Behind the scenes, Labour members of Parliament are agitating for Starmer to make his mark with some simple, catchy policies. Truss’s tax cuts could help. Anti-poverty group The Resolution Foundation calculated that someone earning £200,000 ($218,520) will gain £5,220 a year while those earning £20,000 will get £157. 

At Labour’s four-day conference, Starmer, 60, will seek to hammer home his message that while economic growth is crucial, it must be felt by poorer households. This is the distinction he will make repeatedly, according to people familiar with this thinking: growing the economy to chalk up notches on a spreadsheet is pointless if ordinary Britons don’t feel the benefit.

While the economy is the number one focus of the conference, Starmer’s team wants to also turn the spotlight on “bread and butter” issues like health, education and crime. That’s crucial, they believe, at a time when questions are being raised about the funding of public services given rising borrowing costs and now the government’s energy bill subsidy and tax giveaway. 

His core speech has been brought forward a day to Tuesday to free him up on the final day of the conference, according to aides. A media blitz is being planned to make sure the leader is on the radars of voters, not just the party faithful.

“This conference is probably going to be the big pivot moment where Labour shifts away from just being an opposition party that’s years away from a general election, to an opposition party that’s really focused on setting out an alternative vision for Britain,” said Chris Curtis, head of political polling at Opinium.

Labour has enjoyed a comfortable poll lead over the Tories for most of 2022. Opinium’s latest survey, after Truss took office, put the party ahead by five points. Crucially, Labour has also been leading on the question of which is the best party to manage the economy.

That matters, Curtis said, because the Conservatives have traditionally won elections based on their stewardship of the economy. Blair’s landslide that won Labour power in 1997 followed his party’s ditching of policies to put some industries back in government control, as well as cozying up the City of London.

Still, it’s not clear how Truss, 47, is going to land with the public. She’s only been in power since Sept. 6, and the first two weeks of her premiership saw politics put on hold after the death of Queen Elizabeth II. 

Smith, who co-presents the political podcast “For The Many,” said Labour must now seize the chance this week to elaborate on its own plans to ease the cost of living. That’s been lacking in recent weeks, she said, even though Labour had been calling for more state aid for energy bills long before Truss announced a package to cap prices for households.

“There might have been a bit of a lost opportunity to make some news over August,” said Smith. “And that was pre Truss becoming prime minister, so there was a vacuum and I’m not quite sure we filled it in the way we could have done.”

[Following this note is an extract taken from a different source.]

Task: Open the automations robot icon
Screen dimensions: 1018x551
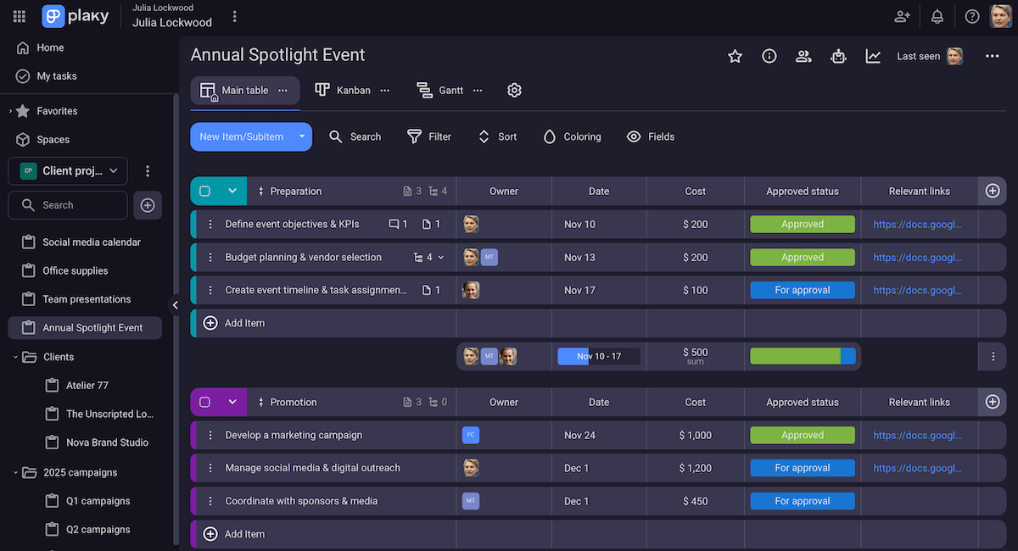Action: point(838,56)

The Conservatives have been in power since 2010, and victory next time around would be the first time they’d have won a fifth straight general election for nearly two centuries.

Yet the math for Labour is formidable, not least because it lost Scotland to the pro-independence Scottish National Party in 2015. The party would need to to win a landslide on the scale of Blair in 1997 in order to win an outright majority of one in the House of Commons. Far more likely is a coalition or looser deal with the Liberal Democrats, though Starmer ruled out any “arrangement” with them in a July interview with Bloomberg.

Starmer has faced criticism over his public persona, particularly opposite Truss’s showman predecessor Boris Johnson. Allies of Starmer, however, defend his unflashy personality. They believe the former director of public prosecutions is more suited to the job of statesman than tub-thumping opposition leader.

“He still has to prove to the voters that he’s strong enough for the top job and he’s got some way to go,” Curtis said. That’s partly about presentation, he said, “but a lot of that is about Labour putting forward a strong enough vision for the country.”